= EXERCISE =
Reproduce the following material exactly, including every line.

= GIVEN RECORDS =
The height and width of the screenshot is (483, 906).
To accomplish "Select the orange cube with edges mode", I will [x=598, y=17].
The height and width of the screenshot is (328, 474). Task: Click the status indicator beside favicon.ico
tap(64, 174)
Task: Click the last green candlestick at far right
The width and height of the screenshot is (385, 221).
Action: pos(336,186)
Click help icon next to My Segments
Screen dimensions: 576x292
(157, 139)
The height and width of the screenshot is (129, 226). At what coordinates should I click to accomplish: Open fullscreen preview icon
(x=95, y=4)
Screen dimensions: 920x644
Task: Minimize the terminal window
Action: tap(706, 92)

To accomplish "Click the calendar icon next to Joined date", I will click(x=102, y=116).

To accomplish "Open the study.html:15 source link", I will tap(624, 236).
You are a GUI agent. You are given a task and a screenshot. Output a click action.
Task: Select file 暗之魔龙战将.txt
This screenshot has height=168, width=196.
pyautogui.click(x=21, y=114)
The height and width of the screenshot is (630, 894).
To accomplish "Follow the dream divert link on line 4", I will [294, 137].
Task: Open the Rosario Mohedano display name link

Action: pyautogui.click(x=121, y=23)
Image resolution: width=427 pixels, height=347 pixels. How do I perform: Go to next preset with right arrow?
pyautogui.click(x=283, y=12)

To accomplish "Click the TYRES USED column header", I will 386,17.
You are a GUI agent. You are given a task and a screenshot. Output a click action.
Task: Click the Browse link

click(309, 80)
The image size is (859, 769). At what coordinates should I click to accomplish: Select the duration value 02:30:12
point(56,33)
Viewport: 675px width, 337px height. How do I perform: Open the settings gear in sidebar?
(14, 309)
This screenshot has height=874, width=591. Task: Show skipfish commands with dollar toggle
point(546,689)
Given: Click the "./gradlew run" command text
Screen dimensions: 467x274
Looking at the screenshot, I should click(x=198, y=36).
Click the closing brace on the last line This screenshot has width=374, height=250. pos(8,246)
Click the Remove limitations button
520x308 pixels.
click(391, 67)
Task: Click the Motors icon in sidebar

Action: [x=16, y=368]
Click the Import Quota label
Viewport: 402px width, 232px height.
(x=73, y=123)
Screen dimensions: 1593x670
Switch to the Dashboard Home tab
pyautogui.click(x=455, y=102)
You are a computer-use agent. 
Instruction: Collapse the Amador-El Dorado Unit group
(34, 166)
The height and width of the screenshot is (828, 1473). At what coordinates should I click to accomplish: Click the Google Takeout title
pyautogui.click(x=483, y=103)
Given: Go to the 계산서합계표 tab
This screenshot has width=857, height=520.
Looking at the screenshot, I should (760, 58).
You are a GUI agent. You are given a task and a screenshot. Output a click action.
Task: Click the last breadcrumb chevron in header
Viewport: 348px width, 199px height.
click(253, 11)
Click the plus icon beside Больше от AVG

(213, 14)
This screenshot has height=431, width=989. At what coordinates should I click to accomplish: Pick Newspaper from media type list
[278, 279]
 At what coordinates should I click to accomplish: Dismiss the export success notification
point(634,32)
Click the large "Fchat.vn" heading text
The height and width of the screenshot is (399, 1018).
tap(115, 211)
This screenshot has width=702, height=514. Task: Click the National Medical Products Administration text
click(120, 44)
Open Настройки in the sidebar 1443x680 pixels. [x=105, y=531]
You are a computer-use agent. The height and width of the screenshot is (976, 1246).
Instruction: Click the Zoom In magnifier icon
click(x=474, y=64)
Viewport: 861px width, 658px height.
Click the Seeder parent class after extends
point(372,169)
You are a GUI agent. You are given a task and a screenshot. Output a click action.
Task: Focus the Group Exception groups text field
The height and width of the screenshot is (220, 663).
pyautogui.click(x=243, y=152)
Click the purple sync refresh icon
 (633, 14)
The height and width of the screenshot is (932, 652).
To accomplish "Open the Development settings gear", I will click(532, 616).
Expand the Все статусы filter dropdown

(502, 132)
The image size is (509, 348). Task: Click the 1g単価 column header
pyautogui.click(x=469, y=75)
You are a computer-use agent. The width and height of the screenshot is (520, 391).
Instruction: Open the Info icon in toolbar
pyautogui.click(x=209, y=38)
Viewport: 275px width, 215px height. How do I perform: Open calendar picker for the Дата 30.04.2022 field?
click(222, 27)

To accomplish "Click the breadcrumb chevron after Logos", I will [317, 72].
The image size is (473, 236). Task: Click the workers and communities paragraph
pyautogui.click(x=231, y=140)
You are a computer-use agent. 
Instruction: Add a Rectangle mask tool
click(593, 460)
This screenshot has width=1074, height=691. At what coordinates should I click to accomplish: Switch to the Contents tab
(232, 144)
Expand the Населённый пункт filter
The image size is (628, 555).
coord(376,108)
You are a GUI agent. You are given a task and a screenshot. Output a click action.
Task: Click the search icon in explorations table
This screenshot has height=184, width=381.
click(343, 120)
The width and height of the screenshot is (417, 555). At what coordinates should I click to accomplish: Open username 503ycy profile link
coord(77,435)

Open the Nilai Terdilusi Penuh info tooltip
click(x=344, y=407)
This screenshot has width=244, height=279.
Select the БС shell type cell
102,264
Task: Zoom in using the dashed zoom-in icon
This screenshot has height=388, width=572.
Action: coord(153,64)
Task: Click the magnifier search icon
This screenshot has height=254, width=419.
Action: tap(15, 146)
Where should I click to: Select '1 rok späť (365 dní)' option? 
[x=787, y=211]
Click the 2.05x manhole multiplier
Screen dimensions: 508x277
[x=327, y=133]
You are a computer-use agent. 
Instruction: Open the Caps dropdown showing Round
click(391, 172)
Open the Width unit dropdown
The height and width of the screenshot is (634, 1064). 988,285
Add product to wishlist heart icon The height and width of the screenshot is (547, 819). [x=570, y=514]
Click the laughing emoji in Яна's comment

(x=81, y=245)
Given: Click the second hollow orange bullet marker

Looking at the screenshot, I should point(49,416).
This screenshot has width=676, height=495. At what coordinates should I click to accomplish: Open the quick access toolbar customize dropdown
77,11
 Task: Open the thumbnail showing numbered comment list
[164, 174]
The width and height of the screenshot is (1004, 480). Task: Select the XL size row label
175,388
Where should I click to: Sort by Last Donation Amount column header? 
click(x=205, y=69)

= SOLVED PROBLEM =
The height and width of the screenshot is (483, 906).
To accomplish "Select the orange cube with edges mode", I will [x=598, y=17].
The height and width of the screenshot is (328, 474). Task: Click the status indicator beside favicon.ico
tap(64, 174)
Task: Click the last green candlestick at far right
The width and height of the screenshot is (385, 221).
Action: pos(336,186)
Click help icon next to My Segments
Screen dimensions: 576x292
(157, 139)
The height and width of the screenshot is (129, 226). At what coordinates should I click to accomplish: Open fullscreen preview icon
(x=95, y=4)
Screen dimensions: 920x644
Task: Minimize the terminal window
Action: tap(706, 92)

To accomplish "Click the calendar icon next to Joined date", I will click(x=102, y=116).

To accomplish "Open the study.html:15 source link", I will tap(624, 236).
You are a GUI agent. You are given a task and a screenshot. Output a click action.
Task: Select file 暗之魔龙战将.txt
This screenshot has height=168, width=196.
pyautogui.click(x=21, y=114)
The height and width of the screenshot is (630, 894).
To accomplish "Follow the dream divert link on line 4", I will [294, 137].
Task: Open the Rosario Mohedano display name link

Action: pyautogui.click(x=121, y=23)
Image resolution: width=427 pixels, height=347 pixels. How do I perform: Go to next preset with right arrow?
pyautogui.click(x=283, y=12)

To accomplish "Click the TYRES USED column header", I will 386,17.
You are a GUI agent. You are given a task and a screenshot. Output a click action.
Task: Click the Browse link

click(309, 80)
The image size is (859, 769). At what coordinates should I click to accomplish: Select the duration value 02:30:12
point(56,33)
Viewport: 675px width, 337px height. How do I perform: Open the settings gear in sidebar?
(14, 309)
This screenshot has height=874, width=591. Task: Show skipfish commands with dollar toggle
point(546,689)
Given: Click the "./gradlew run" command text
Screen dimensions: 467x274
Looking at the screenshot, I should click(x=198, y=36).
Click the closing brace on the last line This screenshot has width=374, height=250. pos(8,246)
Click the Remove limitations button
520x308 pixels.
click(391, 67)
Task: Click the Motors icon in sidebar

Action: [x=16, y=368]
Click the Import Quota label
Viewport: 402px width, 232px height.
(x=73, y=123)
Screen dimensions: 1593x670
Switch to the Dashboard Home tab
pyautogui.click(x=455, y=102)
You are a computer-use agent. 
Instruction: Collapse the Amador-El Dorado Unit group
(34, 166)
The height and width of the screenshot is (828, 1473). At what coordinates should I click to accomplish: Click the Google Takeout title
pyautogui.click(x=483, y=103)
Given: Go to the 계산서합계표 tab
This screenshot has width=857, height=520.
Looking at the screenshot, I should (760, 58).
You are a GUI agent. You are given a task and a screenshot. Output a click action.
Task: Click the last breadcrumb chevron in header
Viewport: 348px width, 199px height.
click(253, 11)
Click the plus icon beside Больше от AVG

(213, 14)
This screenshot has height=431, width=989. At what coordinates should I click to accomplish: Pick Newspaper from media type list
[278, 279]
 At what coordinates should I click to accomplish: Dismiss the export success notification
point(634,32)
Click the large "Fchat.vn" heading text
The height and width of the screenshot is (399, 1018).
tap(115, 211)
This screenshot has width=702, height=514. Task: Click the National Medical Products Administration text
click(120, 44)
Open Настройки in the sidebar 1443x680 pixels. [x=105, y=531]
You are a computer-use agent. The height and width of the screenshot is (976, 1246).
Instruction: Click the Zoom In magnifier icon
click(x=474, y=64)
Viewport: 861px width, 658px height.
Click the Seeder parent class after extends
point(372,169)
You are a GUI agent. You are given a task and a screenshot. Output a click action.
Task: Focus the Group Exception groups text field
The height and width of the screenshot is (220, 663).
pyautogui.click(x=243, y=152)
Click the purple sync refresh icon
 (633, 14)
The height and width of the screenshot is (932, 652).
To accomplish "Open the Development settings gear", I will click(532, 616).
Expand the Все статусы filter dropdown

(502, 132)
The image size is (509, 348). Task: Click the 1g単価 column header
pyautogui.click(x=469, y=75)
You are a computer-use agent. The width and height of the screenshot is (520, 391).
Instruction: Open the Info icon in toolbar
pyautogui.click(x=209, y=38)
Viewport: 275px width, 215px height. How do I perform: Open calendar picker for the Дата 30.04.2022 field?
click(222, 27)

To accomplish "Click the breadcrumb chevron after Logos", I will [317, 72].
The image size is (473, 236). Task: Click the workers and communities paragraph
pyautogui.click(x=231, y=140)
You are a computer-use agent. 
Instruction: Add a Rectangle mask tool
click(593, 460)
This screenshot has width=1074, height=691. At what coordinates should I click to accomplish: Switch to the Contents tab
(232, 144)
Expand the Населённый пункт filter
The image size is (628, 555).
coord(376,108)
You are a GUI agent. You are given a task and a screenshot. Output a click action.
Task: Click the search icon in explorations table
This screenshot has height=184, width=381.
click(343, 120)
The width and height of the screenshot is (417, 555). At what coordinates should I click to accomplish: Open username 503ycy profile link
coord(77,435)

Open the Nilai Terdilusi Penuh info tooltip
click(x=344, y=407)
This screenshot has width=244, height=279.
Select the БС shell type cell
102,264
Task: Zoom in using the dashed zoom-in icon
This screenshot has height=388, width=572.
Action: coord(153,64)
Task: Click the magnifier search icon
This screenshot has height=254, width=419.
Action: tap(15, 146)
Where should I click to: Select '1 rok späť (365 dní)' option? 
[x=787, y=211]
Click the 2.05x manhole multiplier
Screen dimensions: 508x277
[x=327, y=133]
You are a computer-use agent. 
Instruction: Open the Caps dropdown showing Round
click(391, 172)
Open the Width unit dropdown
The height and width of the screenshot is (634, 1064). 988,285
Add product to wishlist heart icon The height and width of the screenshot is (547, 819). [x=570, y=514]
Click the laughing emoji in Яна's comment

(x=81, y=245)
Given: Click the second hollow orange bullet marker

Looking at the screenshot, I should point(49,416).
This screenshot has width=676, height=495. At what coordinates should I click to accomplish: Open the quick access toolbar customize dropdown
77,11
 Task: Open the thumbnail showing numbered comment list
[164, 174]
The width and height of the screenshot is (1004, 480). Task: Select the XL size row label
175,388
Where should I click to: Sort by Last Donation Amount column header? 
click(x=205, y=69)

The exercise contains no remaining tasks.